- Born: 17 July 1941 Central Region, Protectorate of Uganda
- Died: 14 January 2026 (aged 84)
- Education: Makerere University (Diploma in Education) (Bachelor of Arts) (Master of Arts)
- Occupations: Academic, politician
- Years active: 1971–2011
- Known for: Politics

= Namirembe Bitamazire =

Ugandan academic and politician (1941–2026)

Geraldine Namirembe Bitamazire (17 July 1941 – 14 January 2026) was a Ugandan academic and politician. She was the Chancellor of the Uganda Management Institute. She was minister of education from 1979 to 1980 and again from 2005 to 2011. She also served as the member of parliament representing Mpigi District women in the Ugandan Parliament from 2001 to 2011.

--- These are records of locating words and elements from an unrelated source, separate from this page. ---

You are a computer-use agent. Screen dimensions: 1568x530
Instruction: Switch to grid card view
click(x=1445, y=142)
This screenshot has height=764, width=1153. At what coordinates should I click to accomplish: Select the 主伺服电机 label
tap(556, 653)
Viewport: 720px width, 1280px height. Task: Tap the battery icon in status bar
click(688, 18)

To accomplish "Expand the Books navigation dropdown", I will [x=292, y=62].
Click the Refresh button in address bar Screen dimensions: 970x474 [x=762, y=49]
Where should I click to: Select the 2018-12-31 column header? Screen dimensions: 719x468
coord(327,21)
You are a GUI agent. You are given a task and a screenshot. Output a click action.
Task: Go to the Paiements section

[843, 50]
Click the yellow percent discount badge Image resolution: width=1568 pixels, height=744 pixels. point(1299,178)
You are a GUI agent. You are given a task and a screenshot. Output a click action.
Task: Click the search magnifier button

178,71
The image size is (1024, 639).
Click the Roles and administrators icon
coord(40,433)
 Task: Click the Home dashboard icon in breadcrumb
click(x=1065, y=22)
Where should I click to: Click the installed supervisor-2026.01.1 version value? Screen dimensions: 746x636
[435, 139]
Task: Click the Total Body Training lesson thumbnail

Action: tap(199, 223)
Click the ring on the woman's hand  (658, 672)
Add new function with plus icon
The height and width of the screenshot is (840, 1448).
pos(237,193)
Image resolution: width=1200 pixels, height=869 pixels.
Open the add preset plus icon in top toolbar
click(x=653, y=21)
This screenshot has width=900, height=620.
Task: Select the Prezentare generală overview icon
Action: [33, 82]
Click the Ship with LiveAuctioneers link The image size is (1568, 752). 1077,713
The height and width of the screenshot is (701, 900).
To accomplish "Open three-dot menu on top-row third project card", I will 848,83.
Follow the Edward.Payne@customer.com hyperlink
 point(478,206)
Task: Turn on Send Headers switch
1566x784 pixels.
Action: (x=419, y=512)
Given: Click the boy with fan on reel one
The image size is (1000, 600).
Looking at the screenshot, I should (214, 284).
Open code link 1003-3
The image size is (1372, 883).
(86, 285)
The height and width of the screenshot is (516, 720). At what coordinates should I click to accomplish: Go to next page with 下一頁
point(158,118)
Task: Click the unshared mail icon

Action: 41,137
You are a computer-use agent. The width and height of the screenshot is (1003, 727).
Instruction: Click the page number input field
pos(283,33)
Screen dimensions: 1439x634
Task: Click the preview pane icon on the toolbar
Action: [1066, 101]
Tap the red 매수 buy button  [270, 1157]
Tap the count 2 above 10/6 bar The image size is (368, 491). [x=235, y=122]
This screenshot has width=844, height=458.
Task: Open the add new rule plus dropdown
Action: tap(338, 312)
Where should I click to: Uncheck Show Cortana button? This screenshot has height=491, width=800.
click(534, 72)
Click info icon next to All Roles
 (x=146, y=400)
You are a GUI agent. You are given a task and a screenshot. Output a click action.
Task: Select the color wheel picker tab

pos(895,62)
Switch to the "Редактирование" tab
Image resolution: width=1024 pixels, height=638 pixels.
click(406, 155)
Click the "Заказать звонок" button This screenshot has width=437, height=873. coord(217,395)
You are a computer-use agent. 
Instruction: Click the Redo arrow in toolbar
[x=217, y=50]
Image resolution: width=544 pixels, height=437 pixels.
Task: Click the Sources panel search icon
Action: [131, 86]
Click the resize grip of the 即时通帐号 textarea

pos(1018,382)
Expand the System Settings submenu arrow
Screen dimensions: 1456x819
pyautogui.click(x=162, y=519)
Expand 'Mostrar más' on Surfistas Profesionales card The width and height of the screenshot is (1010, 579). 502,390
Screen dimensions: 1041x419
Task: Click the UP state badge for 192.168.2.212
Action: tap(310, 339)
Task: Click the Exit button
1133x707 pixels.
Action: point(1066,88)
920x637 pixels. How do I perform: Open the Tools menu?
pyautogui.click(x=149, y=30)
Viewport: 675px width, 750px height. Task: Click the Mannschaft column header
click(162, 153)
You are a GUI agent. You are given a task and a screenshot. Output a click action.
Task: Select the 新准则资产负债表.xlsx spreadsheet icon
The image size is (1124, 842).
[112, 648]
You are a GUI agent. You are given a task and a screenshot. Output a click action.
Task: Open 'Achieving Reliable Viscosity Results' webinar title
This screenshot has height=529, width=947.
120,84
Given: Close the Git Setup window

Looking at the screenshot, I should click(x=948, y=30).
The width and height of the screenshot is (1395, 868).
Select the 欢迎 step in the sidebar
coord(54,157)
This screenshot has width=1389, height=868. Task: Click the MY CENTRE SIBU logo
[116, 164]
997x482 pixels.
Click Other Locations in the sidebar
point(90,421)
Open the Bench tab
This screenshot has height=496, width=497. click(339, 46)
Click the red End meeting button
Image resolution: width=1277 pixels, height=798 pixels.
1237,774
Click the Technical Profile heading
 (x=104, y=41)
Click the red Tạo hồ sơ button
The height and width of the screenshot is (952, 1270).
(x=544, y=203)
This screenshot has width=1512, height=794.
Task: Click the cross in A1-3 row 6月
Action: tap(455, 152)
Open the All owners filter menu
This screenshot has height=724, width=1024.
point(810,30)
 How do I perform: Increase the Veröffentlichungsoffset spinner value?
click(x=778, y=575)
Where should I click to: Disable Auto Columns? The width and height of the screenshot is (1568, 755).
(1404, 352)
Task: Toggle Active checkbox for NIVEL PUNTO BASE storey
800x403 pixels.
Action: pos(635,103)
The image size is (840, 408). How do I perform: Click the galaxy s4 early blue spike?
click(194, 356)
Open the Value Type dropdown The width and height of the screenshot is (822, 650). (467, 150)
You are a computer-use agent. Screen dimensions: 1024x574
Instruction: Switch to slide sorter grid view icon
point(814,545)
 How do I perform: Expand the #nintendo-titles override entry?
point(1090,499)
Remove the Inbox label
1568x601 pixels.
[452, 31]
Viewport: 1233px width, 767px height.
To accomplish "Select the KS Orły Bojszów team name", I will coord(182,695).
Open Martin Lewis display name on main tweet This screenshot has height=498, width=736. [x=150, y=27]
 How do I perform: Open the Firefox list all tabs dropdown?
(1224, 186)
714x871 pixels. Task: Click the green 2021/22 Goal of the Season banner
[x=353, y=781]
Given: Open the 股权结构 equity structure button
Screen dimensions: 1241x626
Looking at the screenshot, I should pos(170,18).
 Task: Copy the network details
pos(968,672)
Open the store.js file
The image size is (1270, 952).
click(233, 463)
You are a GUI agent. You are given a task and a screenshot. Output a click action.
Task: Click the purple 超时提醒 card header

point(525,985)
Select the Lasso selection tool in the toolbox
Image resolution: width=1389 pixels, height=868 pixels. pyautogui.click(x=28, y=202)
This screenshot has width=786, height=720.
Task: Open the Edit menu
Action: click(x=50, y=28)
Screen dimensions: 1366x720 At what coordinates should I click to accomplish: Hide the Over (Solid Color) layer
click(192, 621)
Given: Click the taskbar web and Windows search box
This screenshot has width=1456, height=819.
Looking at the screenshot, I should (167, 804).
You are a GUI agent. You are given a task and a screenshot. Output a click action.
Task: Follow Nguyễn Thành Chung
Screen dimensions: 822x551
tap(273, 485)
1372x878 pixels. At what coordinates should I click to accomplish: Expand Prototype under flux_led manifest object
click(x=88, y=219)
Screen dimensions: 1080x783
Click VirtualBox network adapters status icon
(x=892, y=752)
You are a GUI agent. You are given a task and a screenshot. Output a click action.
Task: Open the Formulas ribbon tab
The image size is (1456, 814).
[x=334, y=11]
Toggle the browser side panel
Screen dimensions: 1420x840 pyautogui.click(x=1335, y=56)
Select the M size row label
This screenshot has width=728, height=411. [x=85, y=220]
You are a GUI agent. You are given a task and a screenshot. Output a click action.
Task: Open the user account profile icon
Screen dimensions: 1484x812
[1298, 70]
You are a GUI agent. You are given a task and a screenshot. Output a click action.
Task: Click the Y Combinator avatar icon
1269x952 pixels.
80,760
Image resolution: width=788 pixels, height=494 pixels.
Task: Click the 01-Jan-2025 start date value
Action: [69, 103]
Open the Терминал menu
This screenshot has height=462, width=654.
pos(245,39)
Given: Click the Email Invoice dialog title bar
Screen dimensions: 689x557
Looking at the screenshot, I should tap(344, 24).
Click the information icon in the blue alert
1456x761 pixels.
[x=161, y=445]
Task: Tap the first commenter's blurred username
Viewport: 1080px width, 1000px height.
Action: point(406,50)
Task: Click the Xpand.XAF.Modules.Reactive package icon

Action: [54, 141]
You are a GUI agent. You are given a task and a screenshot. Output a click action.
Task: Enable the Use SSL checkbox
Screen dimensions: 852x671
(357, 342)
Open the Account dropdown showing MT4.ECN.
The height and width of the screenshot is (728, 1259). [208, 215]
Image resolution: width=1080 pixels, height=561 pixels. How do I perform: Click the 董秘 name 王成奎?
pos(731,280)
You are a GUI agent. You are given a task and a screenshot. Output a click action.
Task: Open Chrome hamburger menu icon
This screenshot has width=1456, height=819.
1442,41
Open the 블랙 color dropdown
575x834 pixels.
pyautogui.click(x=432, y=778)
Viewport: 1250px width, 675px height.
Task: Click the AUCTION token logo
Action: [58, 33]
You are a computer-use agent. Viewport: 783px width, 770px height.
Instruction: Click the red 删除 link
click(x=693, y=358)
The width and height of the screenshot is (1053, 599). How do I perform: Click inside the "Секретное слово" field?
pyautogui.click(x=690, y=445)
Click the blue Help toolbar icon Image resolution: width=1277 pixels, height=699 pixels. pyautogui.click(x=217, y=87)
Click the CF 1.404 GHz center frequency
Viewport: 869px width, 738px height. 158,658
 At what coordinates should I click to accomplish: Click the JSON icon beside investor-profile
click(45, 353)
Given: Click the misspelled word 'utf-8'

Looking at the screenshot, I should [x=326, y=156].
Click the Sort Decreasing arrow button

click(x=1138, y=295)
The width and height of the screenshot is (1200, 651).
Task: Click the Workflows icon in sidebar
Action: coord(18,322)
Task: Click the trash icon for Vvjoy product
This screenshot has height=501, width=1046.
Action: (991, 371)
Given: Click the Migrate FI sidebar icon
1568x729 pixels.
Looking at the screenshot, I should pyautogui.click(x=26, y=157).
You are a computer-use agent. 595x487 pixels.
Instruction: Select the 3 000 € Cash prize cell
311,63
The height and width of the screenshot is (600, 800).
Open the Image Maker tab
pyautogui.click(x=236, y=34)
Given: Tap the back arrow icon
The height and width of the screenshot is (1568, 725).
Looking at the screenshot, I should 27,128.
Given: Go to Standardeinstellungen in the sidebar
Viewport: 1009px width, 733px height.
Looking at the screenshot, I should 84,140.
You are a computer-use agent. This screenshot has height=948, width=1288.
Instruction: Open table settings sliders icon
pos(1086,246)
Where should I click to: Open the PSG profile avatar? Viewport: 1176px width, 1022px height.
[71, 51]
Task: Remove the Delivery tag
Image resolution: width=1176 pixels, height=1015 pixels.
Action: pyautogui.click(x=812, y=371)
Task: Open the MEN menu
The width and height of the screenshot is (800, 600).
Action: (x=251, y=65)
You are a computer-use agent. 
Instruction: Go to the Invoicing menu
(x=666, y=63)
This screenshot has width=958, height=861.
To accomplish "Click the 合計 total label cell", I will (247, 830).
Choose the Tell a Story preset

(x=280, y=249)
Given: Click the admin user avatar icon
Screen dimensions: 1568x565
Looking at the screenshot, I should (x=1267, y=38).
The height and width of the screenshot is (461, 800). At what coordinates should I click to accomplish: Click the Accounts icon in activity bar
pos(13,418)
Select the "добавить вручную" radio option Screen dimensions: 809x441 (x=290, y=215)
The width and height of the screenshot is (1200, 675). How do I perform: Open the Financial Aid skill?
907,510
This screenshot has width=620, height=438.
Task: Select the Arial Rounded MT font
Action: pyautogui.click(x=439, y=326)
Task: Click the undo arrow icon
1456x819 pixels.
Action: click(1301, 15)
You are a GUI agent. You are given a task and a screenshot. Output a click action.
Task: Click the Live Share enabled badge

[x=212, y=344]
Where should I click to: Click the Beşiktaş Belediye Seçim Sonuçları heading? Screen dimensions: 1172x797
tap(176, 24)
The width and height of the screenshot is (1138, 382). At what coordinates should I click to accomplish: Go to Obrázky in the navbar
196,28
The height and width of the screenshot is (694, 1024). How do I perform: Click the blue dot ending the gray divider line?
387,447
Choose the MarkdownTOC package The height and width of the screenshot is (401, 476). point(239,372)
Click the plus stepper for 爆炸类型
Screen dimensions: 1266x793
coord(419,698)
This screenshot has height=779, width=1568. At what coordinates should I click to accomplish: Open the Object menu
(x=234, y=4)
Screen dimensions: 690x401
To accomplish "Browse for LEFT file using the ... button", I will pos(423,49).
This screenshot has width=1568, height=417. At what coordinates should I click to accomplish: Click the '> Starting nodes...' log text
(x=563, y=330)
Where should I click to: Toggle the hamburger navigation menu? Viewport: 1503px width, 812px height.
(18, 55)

==Early life and education==
Bitamazire was born on 17 July 1941 in the Central Region of Protectorate of Uganda. She attended Trinity College Nabbingo for her high school education. She went on to obtain a Diploma in education from Makerere University in 1964. She followed that with a Bachelor of Arts degree in 1967 and a Master of Arts degree in 1987, both from Makerere University.

==Career==
From 1971 to 1973, she served as a director of the East African Harbours Corporation, part of the first East African Community. She also served as the headteacher of the Tororo Girls School from 1971 to 1974. From 1974 to 1979, she served as a senior education officer in Uganda's Ministry of Education and Sports. In 1979, she was appointed minister of education, serving in that capacity until 1980. From 1981 until 1996, Bitamazire was the deputy chairperson of the Teaching Service Commission. She was appointed as minister of state for education in 1999, serving in that capacity until 2005, when she was appointed minister of education and sports. In 2010, Mpigi District was split into three parts; Butambala District, Gomba District, and the smaller Mpigi District of today. During the 2011 national elections, Bitamazire was defeated in the primaries by Mariam Nalubega, also of the National Resistance Movement (NRM) political party, in Butambala District. In the cabinet reshuffle of 27 May 2011, Bitamazire was dropped from the cabinet and was replaced by Jessica Alupo.

Bitamazire later served as the chancellor of the Uganda Management Institute, a public, degree-awarding, tertiary institution of higher education, with accreditation equivalent to a university.

==Personal life and death==
Bitamazire was married to Alphonce Bitamazire of the Uganda People's Defence Force. She belonged to the NRM political party. She was a member of the United Nations Commission on the Status of Women from 1998 to 2001 and was a founding member of the Forum for African Women Educationalists.

Bitamazire died on 14 January 2026, at the age of 84.